Quanto a questões financeiras, Deus tem prioridades diferentes das nossas. Não se perturba por ser derramado sobre si um perfume valiosíssimo[4] – desde que seja feito por amor –, paga os impostos com moedas achadas dentro de peixes[5] e as personagens das suas parábolas fazem por vezes um uso singular do dinheiro [6].
DEUS NÃO pRECISA DO NOSSO DINHEIRO, MAS DA NOSSA GENEROSIDADE
O que é facto é que Deus não precisa do nosso dinheiro – pertencem-Lhe o mundo e tudo que contém [7]– mas da nossa generosidade. A diferença é relevante, porque significa que ao dar esmola não importa antes de mais quanto se dá, mas de quanto nos estamos a privar nalguma coisa sobre a qual o coração efetivamente se apoiava.Só assim se terá dado por esmola “o que está cá dentro”[8]. Justamente por isso, Jesus entusiasma-se com as duas moedinhas oferecidas pela viúva, ficando indiferente aos abundantes donativos dos ricos[9].

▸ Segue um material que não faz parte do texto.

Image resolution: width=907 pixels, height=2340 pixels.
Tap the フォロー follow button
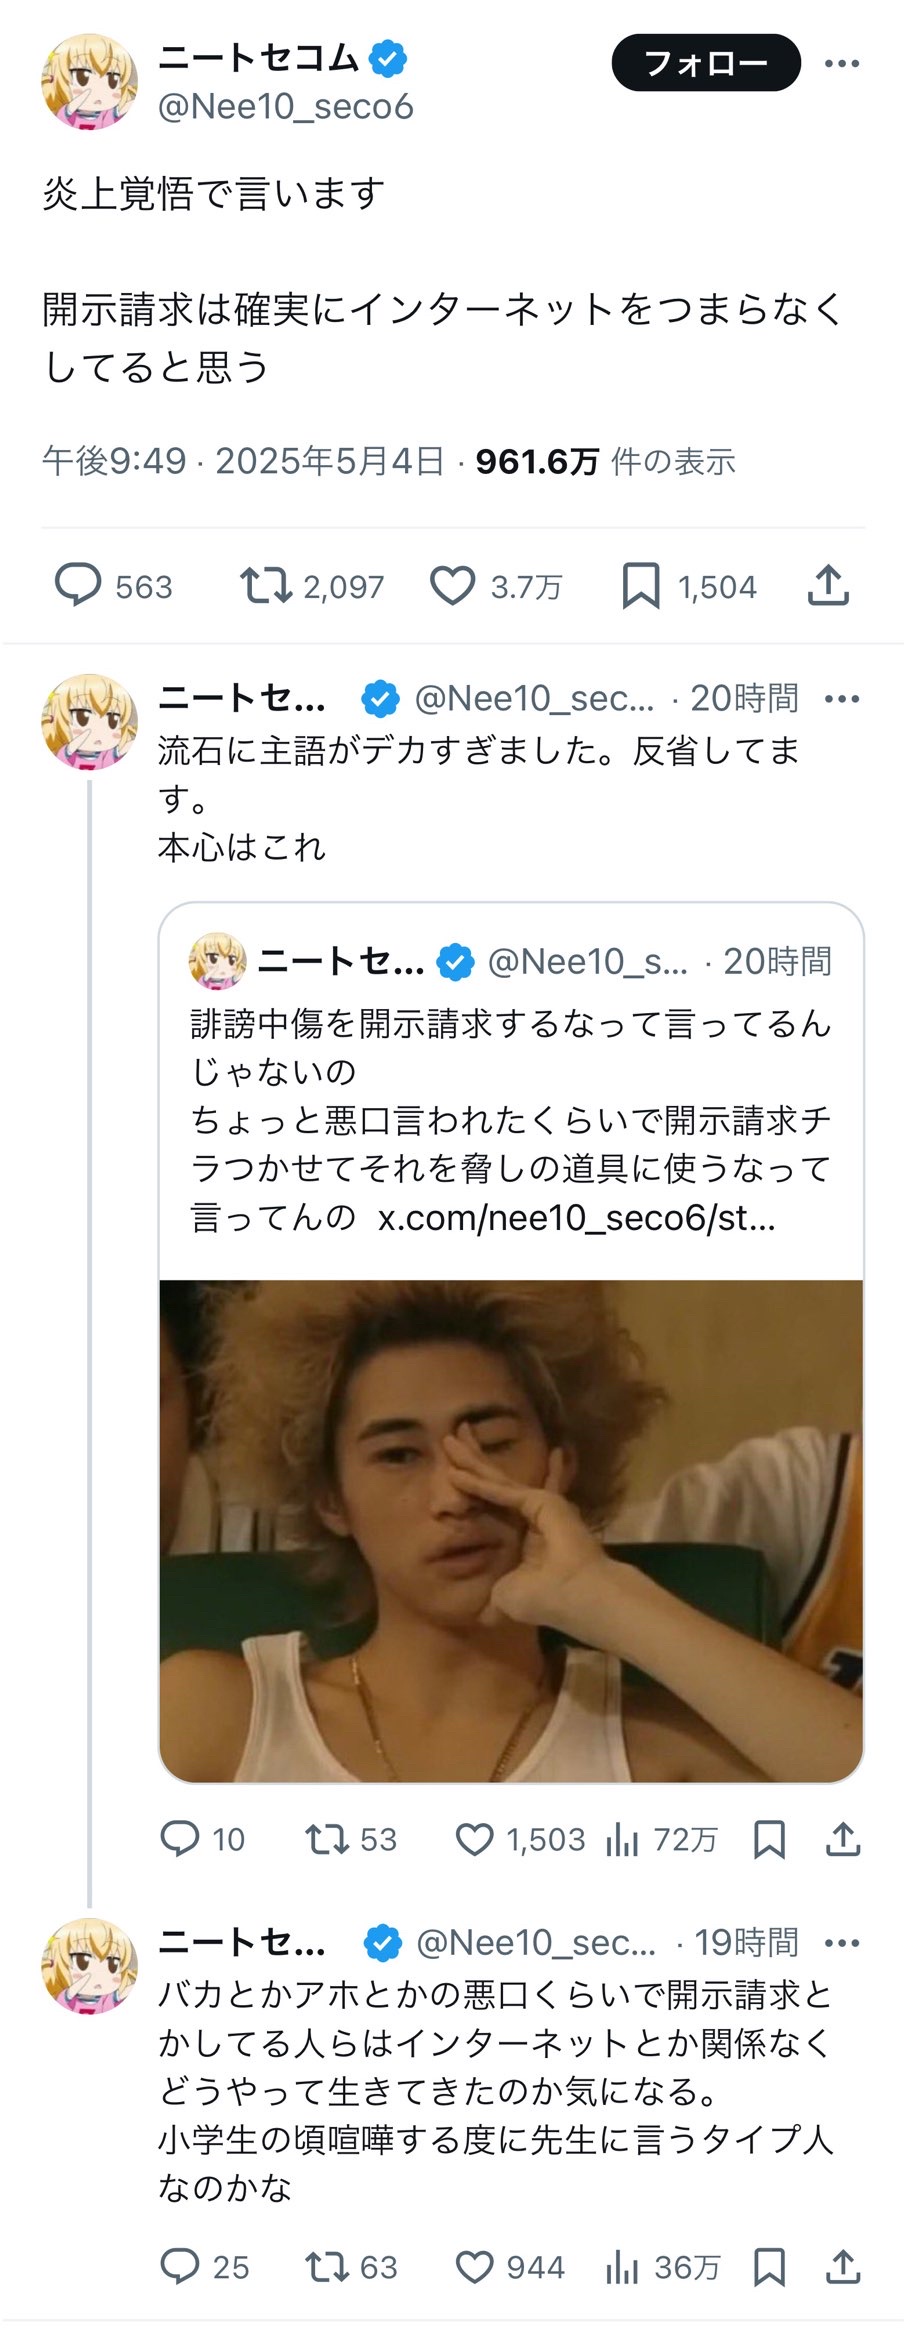pyautogui.click(x=706, y=63)
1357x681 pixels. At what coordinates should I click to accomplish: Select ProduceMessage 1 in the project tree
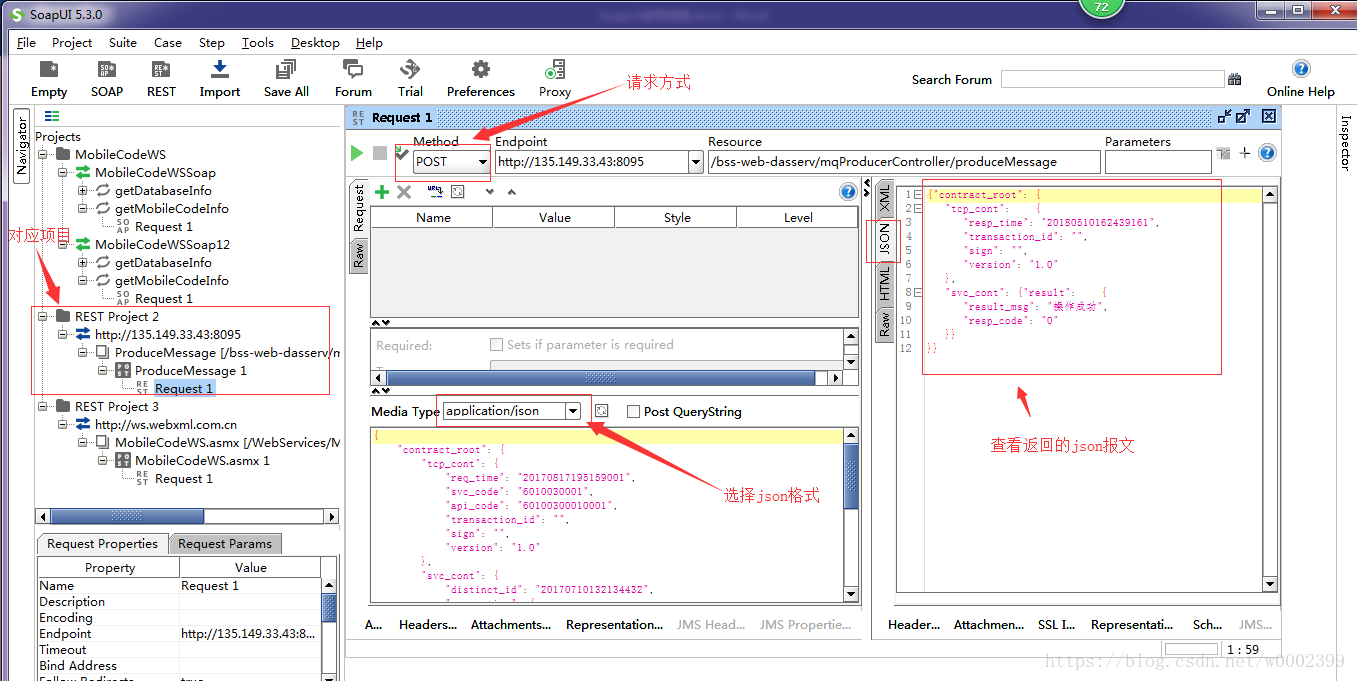191,370
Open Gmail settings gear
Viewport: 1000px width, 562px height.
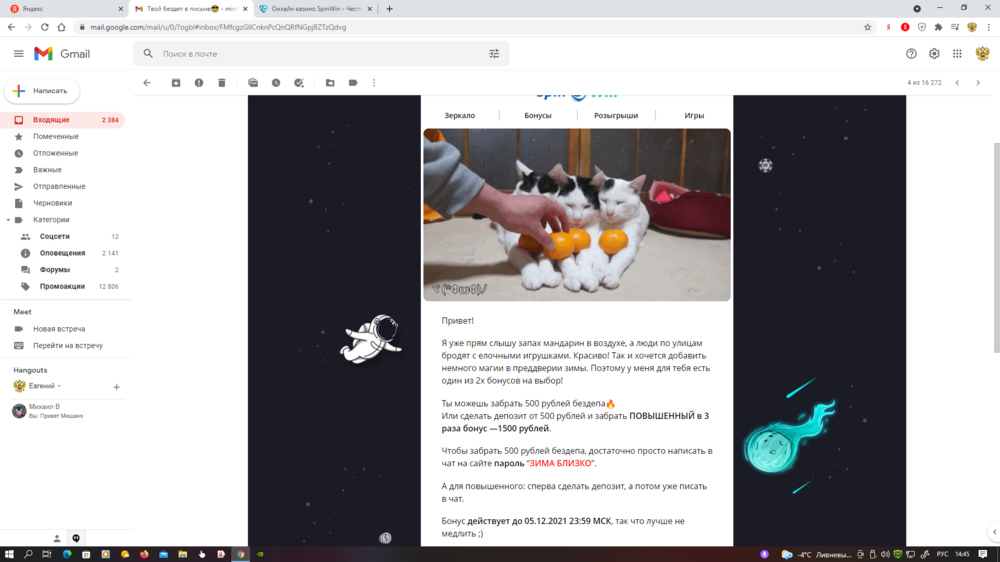934,54
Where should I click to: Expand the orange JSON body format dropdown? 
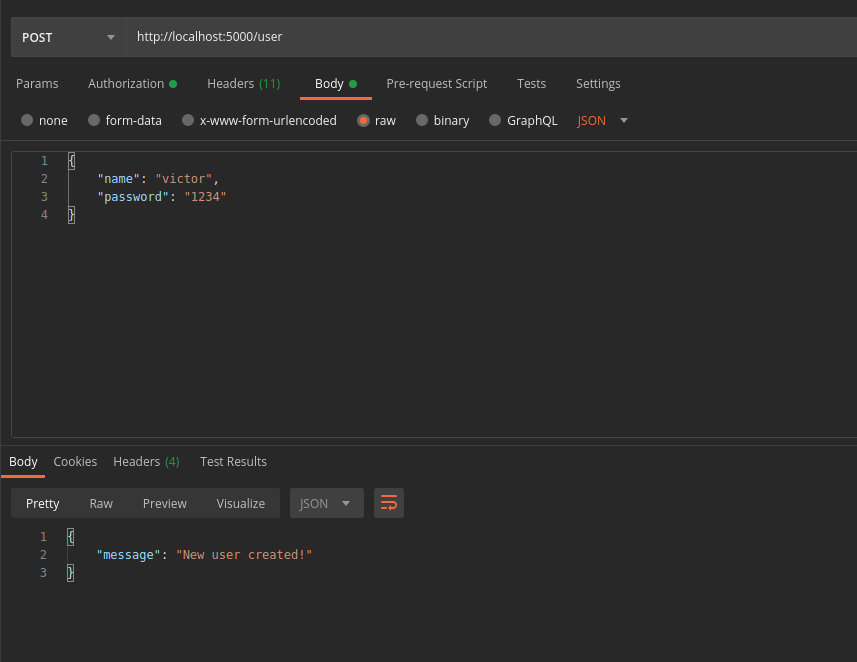603,121
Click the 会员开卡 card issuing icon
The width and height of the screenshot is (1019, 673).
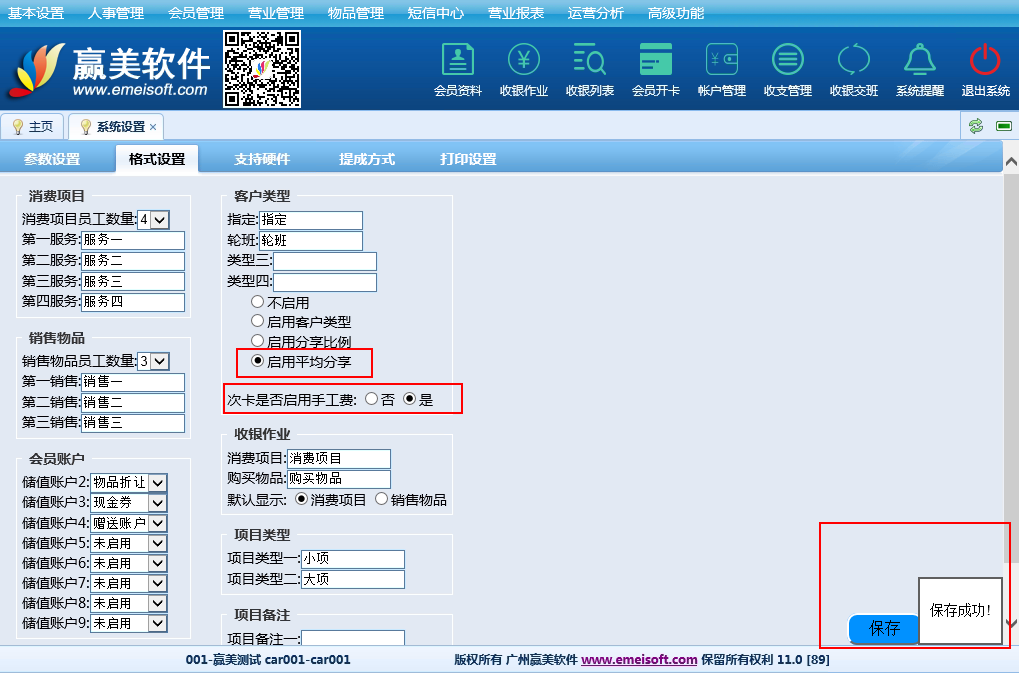click(x=656, y=68)
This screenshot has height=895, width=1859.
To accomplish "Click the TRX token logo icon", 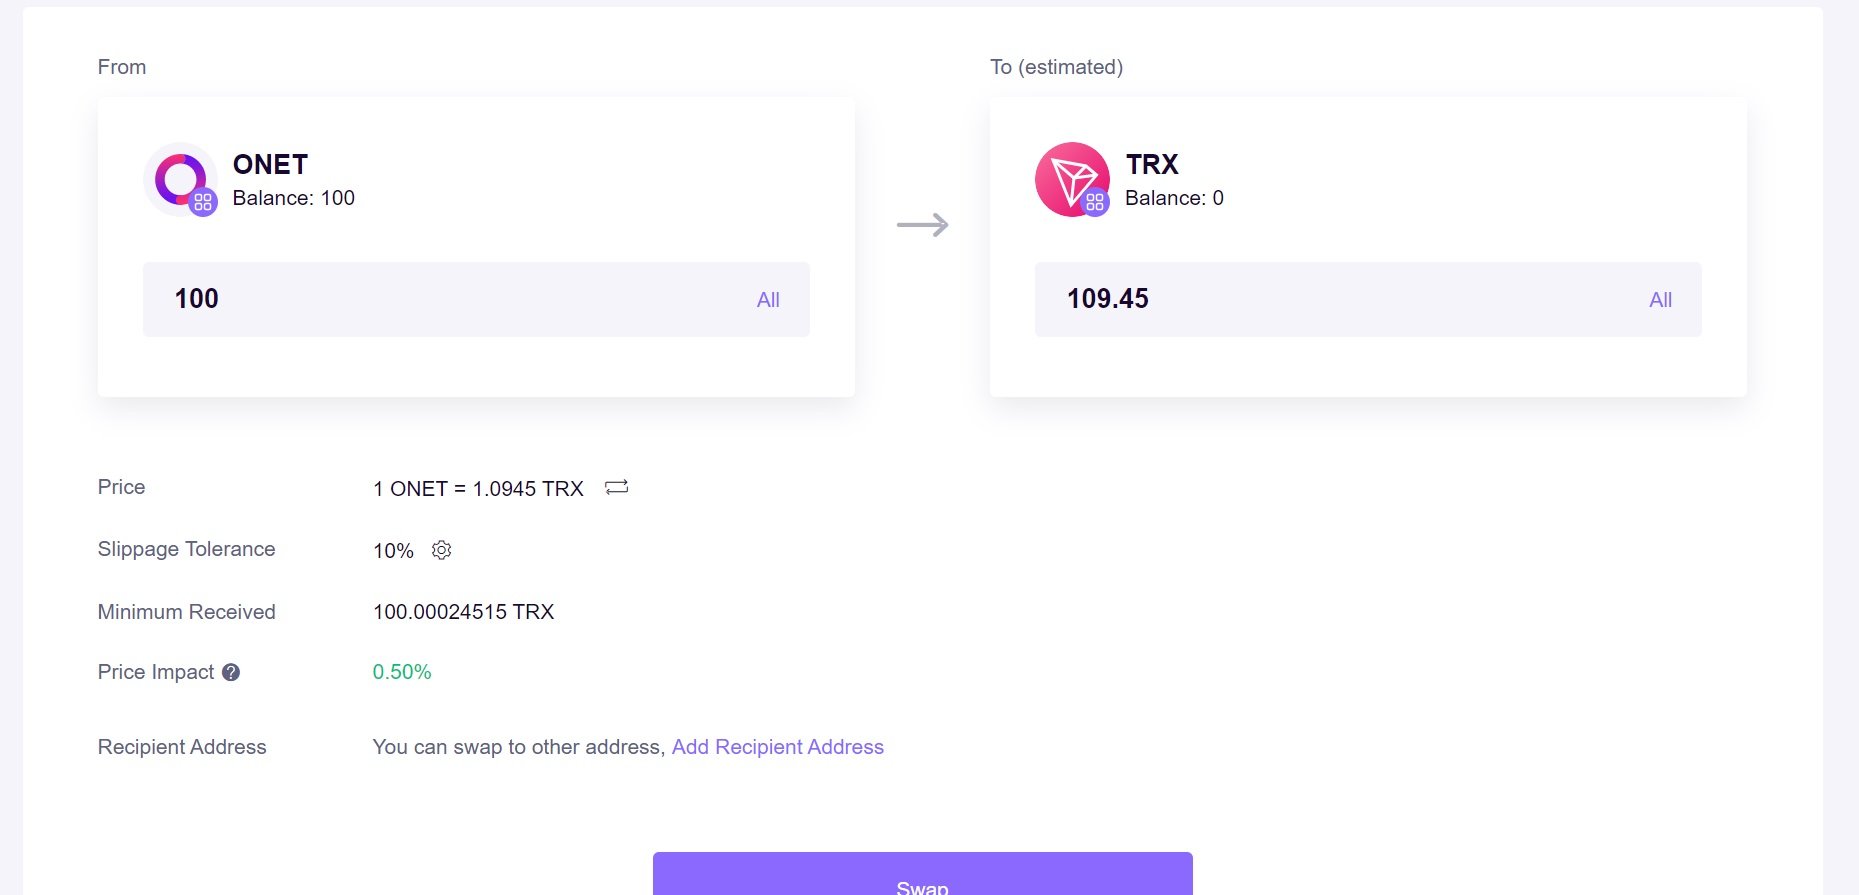I will (x=1072, y=179).
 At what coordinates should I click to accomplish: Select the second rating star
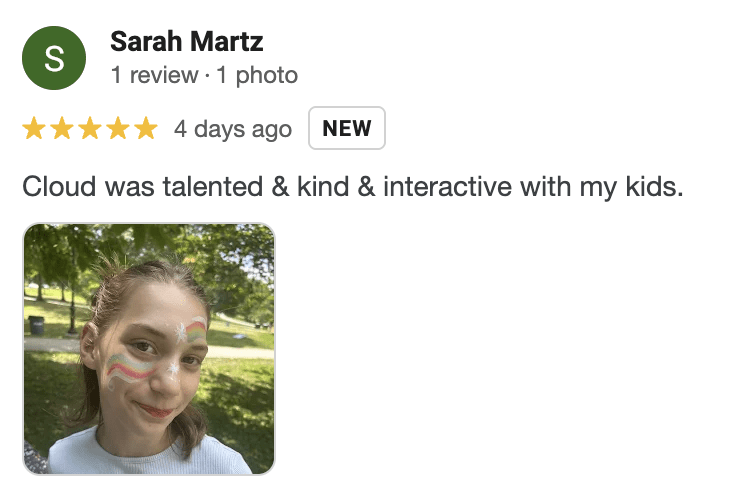[x=62, y=128]
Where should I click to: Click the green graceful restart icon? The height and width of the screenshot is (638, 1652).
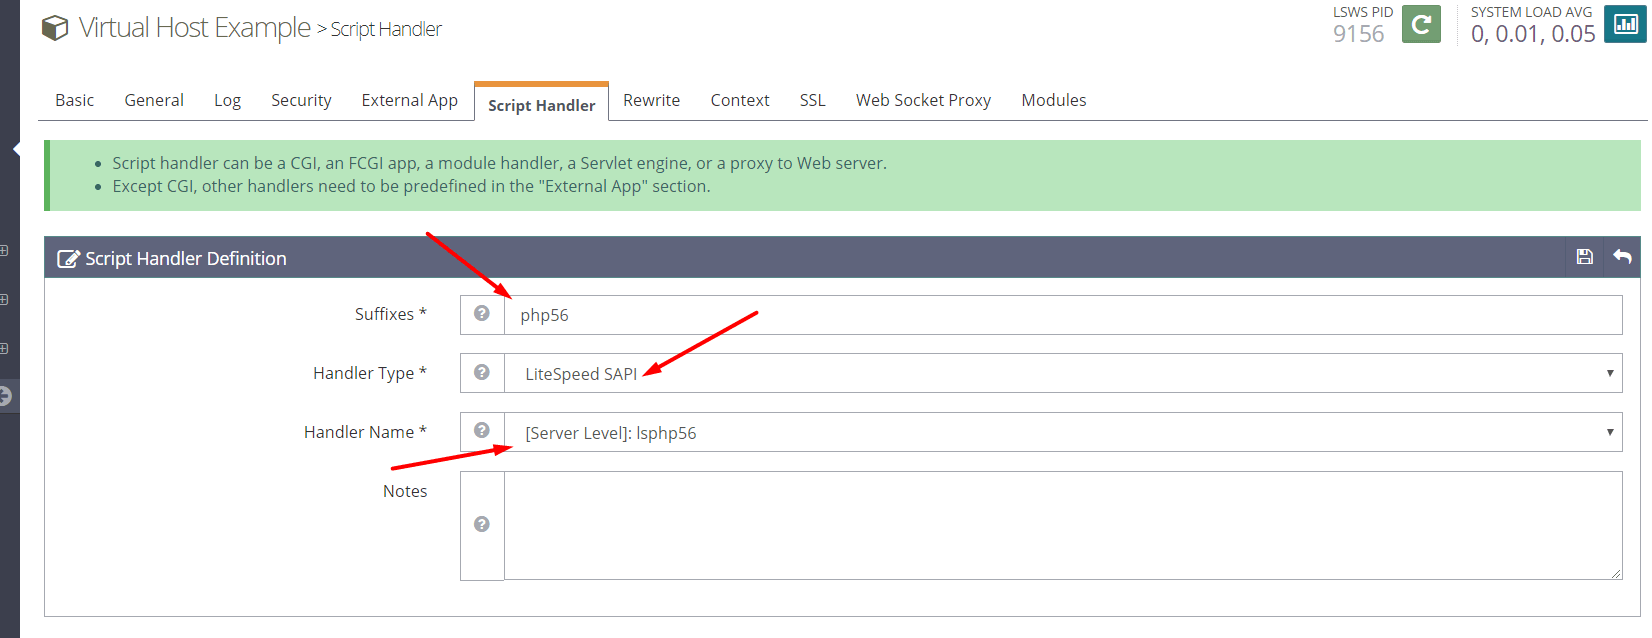pyautogui.click(x=1421, y=25)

O Senhor está muito mais interessado no motivo pelo qual se realiza o nosso gesto e pelo modo como o realizamos. Ama a esmola discreta, feita sem se dar ares, sem tocar a trombeta, sem que alguém se dê conta, nem sequer a nossa mão esquerda[10]. Ama sobretudo quem dá com alegria[11], com um sorriso nos lábios. Quem dá por amor e com amor, sabendo juntar à sua esmola a ternura para com o pobre e para com quem sofre. O Papa Francisco, quando era confessor, costumava perguntar às pessoas se quando davam esmola olhavam nos olhos e tocavam nas mãos do mendigo[12]. Quer se trate de dar dinheiro, alimento ou tempo, o dar não pode ser nunca uma esmola fria e beneficência estereotipada – como dizia S. Josemaria[13] –, mas sim ternura cristã e envolvimento.
Deste modo, a nossa “meditação sobre o extrato de conta” produzirá frutos de verdadeira conversão, e ofereceremos com alegria os nossos bens por quem tem necessidade, arredondando por excesso e apoiando de muitas maneiras o esforço da Igreja ao serviço das almas em todo o mundo.
Por outro lado, se cada um de nós voltará ao pó de que é feito, imaginem para que servirão os nossos trocos.
Pe. Luigi Vassallo
[1] At 17,32.
[2] S. Josemaria, Amigos de Deus, 126.
[3] Cf. Rom 15,26-27; 1Cor 16,1-2; 2Cor 8 e 9.
[4] Cf. Mc 14,5.
[5] Cf. Mt 17,27.
[6] Cf. Mt 20,8-16.
[7] Cf. Sl 50,12.
[8] Lc 11,41.
[9] Cf. Mc 12,41-44.
[10] Cf. Mt 6,3.
[11] Cf. 2Cor 9,7.
[12] Cf. Papa Francisco, Discurso na vigília de Pentecostes, 13 de maio de 2018.
[13] Cf. S. Josemaria, Amigos de Deus, n. 229.